FOR IMMEDIATE RELEASE
Medina, OH – Today, Sustainable Medina County (SMC), a Medina-based citizen opposition group to the NEXUS natural gas pipeline, filed a motion in the federal licensing case to halt right-of-way land purchases under the threat of eminent domain because they tilt the scales to NEXUS.
SMC, joined in the filing by the Neighbors Against NEXUS (NAN) and Freshwater Accountability Project (FWAP) groups in northwestern Ohio, cited warnings made by the Federal Energy Regulatory Commission (FERC) to landowners which advise quick negotiations years before the pipeline can legally sue. The groups claim that FERC and NEXUS deliberately create the impression that the pipeline build is unstoppable to pressure landowners to sell early. The grassroots groups request that FERC deny the NEXUS pipeline application and halt land acquisition for NEXUS because the effects of FERC’s eminent domain policies violate federal law and bias the coming vote by FERC on the application.
“NEXUS is desperately bullying property owners in Medina and other counties to force them to sell right-of-way easements. Landowners are being harangued by NEXUS representatives literally seven days a week, barraged with letters and phone calls and demands and the insistence that it is a done deal, this is our best price,” noted Kathie Jones, convenor of SMC. “And FERC is aiding it. From 2014 when FERC first published legal notice that they were processing the NEXUS application, FERC has warned landowners to cut a deal with NEXUS or else, because NEXUS will be handed eminent domain power to sue them in court if they don’t settle. FERC’s tone assures NEXUS investors that there may be minor haggling over the ultimate route selected, but that meanwhile NEXUS can go ahead and acquire land to build it.”
“Federal law bars NEXUS from taking any action to start the project before the permit is granted, including buying land to lock in the route,” said Terry Lodge, Toledo attorney for SMC. “But FERC lets the pipeline company threaten eminent domain to force sales of right-of-way rights two years or more before the permit is granted. So NEXUS gets the pipeline route they want, years before getting eminent domain power. Then, they argue to FERC that it would be a hardship to move it or to not build at all,” he added.
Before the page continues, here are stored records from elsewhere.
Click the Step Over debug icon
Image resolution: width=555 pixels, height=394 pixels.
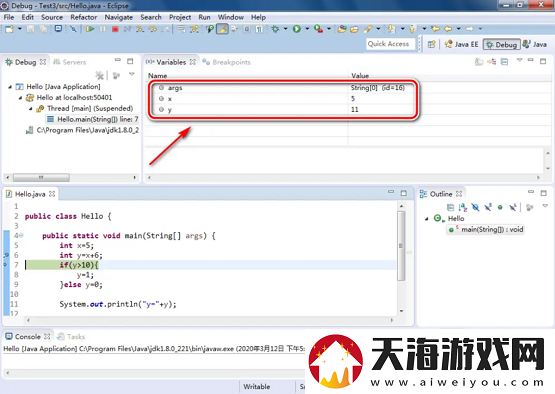tap(153, 29)
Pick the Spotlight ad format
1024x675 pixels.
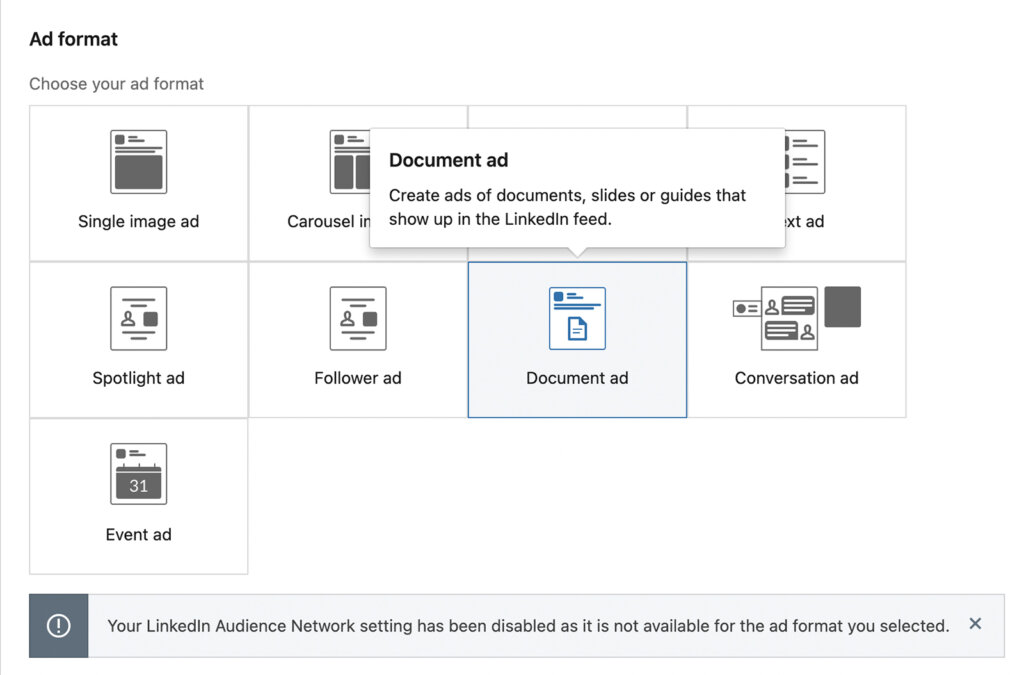[138, 340]
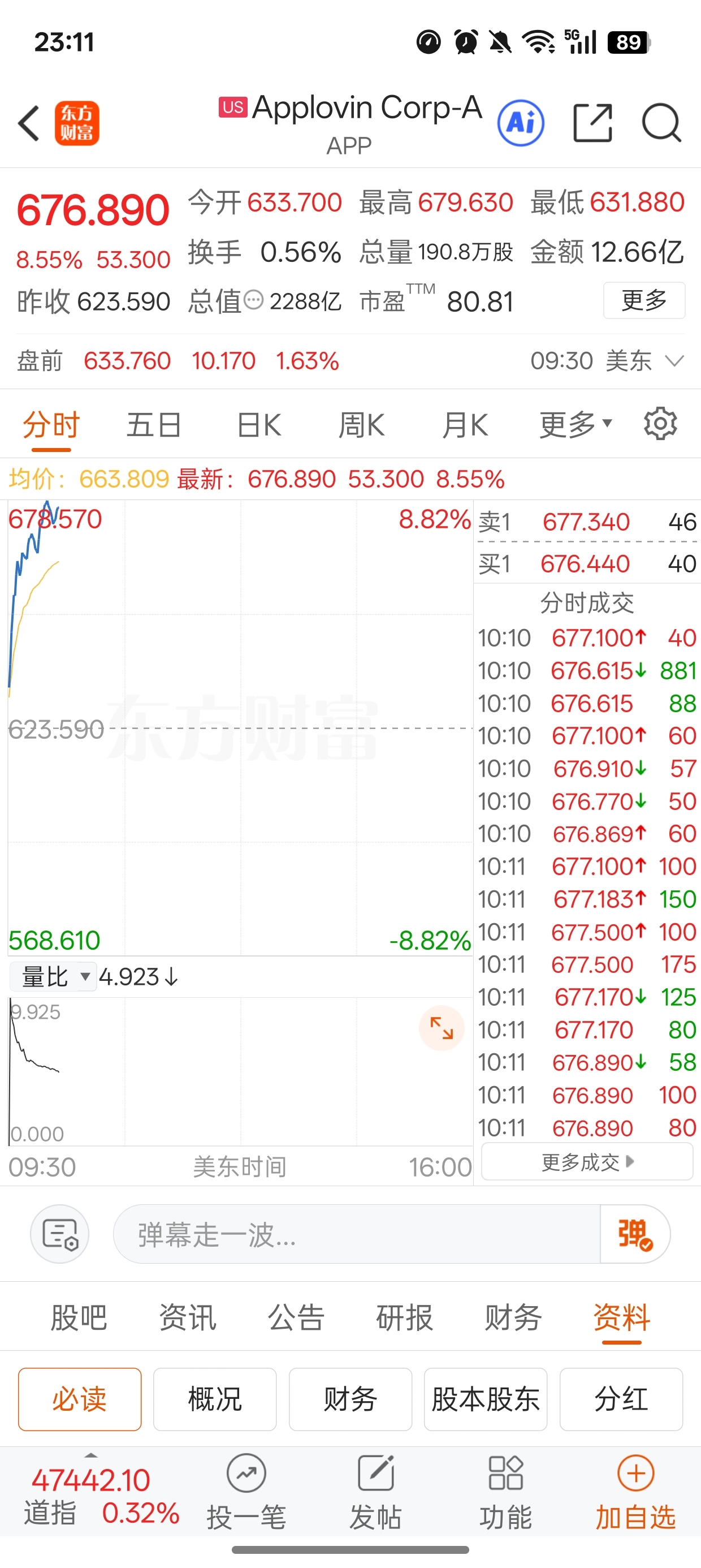Open chart settings gear icon
The width and height of the screenshot is (701, 1568).
pyautogui.click(x=660, y=424)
“For two years, landowners have complained that NEXUS agents are telling them the deal is done,” noted Liz Athaide-Victor of Neighbors Against NEXUS in Fulton County near Toledo. “The more surveys NEXUS gets done, the more landowners they count as ‘under negotiation’ to FERC, even if the landowner has opposed the surveys in court and denied them access. It’s all in the optics.”
“The higher the percentage of coerced ‘voluntary’ land sales, the less legal justification FERC’s regulations require from NEXUS to build it, “commented Leatra Harper, managing director of Freshwater Accountability Project in Wood County. “NEXUS is peddling a pointless gas export project that’s against the public interest and the more they jam it to landowners, the less so-called ‘regulation’ the public can expect from FERC.”
The motion will be decided in early 2017.